**Saved data entries**
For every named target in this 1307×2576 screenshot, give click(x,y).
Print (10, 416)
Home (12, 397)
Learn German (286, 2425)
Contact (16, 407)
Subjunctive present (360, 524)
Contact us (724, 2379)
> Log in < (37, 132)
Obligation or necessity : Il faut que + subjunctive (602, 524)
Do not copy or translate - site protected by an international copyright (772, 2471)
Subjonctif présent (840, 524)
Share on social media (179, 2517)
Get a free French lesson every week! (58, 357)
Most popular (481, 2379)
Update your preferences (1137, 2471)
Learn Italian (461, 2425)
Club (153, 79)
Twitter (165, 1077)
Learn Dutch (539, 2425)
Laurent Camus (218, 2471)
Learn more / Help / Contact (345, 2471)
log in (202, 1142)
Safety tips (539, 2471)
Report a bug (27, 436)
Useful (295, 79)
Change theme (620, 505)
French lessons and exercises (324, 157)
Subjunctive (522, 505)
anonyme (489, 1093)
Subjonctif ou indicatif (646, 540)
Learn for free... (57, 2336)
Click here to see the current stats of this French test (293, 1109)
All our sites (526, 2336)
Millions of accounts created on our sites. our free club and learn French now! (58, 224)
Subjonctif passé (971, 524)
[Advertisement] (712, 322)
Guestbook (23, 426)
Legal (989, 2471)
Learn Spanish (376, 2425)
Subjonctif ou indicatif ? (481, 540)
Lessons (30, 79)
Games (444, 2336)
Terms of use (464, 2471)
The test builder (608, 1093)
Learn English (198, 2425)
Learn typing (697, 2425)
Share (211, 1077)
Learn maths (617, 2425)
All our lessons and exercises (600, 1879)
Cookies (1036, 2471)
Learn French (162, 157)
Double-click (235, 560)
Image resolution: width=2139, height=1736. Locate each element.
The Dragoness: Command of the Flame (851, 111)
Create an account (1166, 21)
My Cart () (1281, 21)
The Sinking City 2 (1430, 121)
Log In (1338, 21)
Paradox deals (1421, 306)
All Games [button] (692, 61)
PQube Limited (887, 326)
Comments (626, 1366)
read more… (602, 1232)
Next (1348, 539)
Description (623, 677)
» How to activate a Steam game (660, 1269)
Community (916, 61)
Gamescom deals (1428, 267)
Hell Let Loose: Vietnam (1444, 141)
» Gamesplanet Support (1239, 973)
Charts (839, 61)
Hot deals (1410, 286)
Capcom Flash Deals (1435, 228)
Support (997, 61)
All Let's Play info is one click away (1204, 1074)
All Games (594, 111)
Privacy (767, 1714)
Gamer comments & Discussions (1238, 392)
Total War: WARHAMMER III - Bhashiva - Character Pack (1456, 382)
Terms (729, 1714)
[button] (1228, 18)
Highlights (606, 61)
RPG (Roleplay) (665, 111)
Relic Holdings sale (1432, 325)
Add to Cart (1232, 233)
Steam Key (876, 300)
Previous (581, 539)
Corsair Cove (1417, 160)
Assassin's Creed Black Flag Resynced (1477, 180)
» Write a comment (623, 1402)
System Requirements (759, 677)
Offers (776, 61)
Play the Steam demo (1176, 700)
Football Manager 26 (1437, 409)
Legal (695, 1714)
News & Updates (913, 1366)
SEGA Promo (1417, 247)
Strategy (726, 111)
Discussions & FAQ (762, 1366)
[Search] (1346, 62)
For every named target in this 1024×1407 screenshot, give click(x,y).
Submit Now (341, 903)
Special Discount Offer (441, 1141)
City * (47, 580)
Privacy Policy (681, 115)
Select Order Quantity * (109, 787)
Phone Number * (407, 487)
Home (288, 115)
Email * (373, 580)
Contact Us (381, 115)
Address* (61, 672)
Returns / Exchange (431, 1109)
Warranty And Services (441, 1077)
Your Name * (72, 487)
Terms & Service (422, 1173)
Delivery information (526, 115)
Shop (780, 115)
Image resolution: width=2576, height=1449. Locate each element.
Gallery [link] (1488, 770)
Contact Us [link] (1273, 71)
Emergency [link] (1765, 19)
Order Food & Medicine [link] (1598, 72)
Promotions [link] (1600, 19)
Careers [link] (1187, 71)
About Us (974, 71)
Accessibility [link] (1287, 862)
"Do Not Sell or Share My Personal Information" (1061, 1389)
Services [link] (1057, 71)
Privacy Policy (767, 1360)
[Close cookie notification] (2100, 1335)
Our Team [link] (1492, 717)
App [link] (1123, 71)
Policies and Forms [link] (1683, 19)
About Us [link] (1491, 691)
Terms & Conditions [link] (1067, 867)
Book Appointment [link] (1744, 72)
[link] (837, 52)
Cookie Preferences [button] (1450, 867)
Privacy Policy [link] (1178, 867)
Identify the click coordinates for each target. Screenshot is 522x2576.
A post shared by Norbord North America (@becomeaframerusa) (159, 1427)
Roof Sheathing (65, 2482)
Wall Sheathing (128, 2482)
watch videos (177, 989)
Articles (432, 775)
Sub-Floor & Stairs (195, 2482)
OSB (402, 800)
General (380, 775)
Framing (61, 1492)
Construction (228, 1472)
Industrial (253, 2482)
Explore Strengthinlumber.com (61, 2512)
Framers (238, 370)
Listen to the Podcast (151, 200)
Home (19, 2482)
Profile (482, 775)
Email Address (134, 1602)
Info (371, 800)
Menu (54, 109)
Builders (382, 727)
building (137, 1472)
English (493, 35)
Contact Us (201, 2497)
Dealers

**TASK TO CARRY OUT**
After locating the line with "Learn for free... (57, 2336)" above, return that line and every later line through the one with "Learn Spanish (376, 2425)", word for word and with nothing else.

**ANSWER BOX**
Learn for free... (57, 2336)
Click here to see the current stats of this French test (293, 1109)
All our sites (526, 2336)
Millions of accounts created on our sites. our free club and learn French now! (58, 224)
Subjonctif passé (971, 524)
[Advertisement] (712, 322)
Guestbook (23, 426)
Legal (989, 2471)
Learn Spanish (376, 2425)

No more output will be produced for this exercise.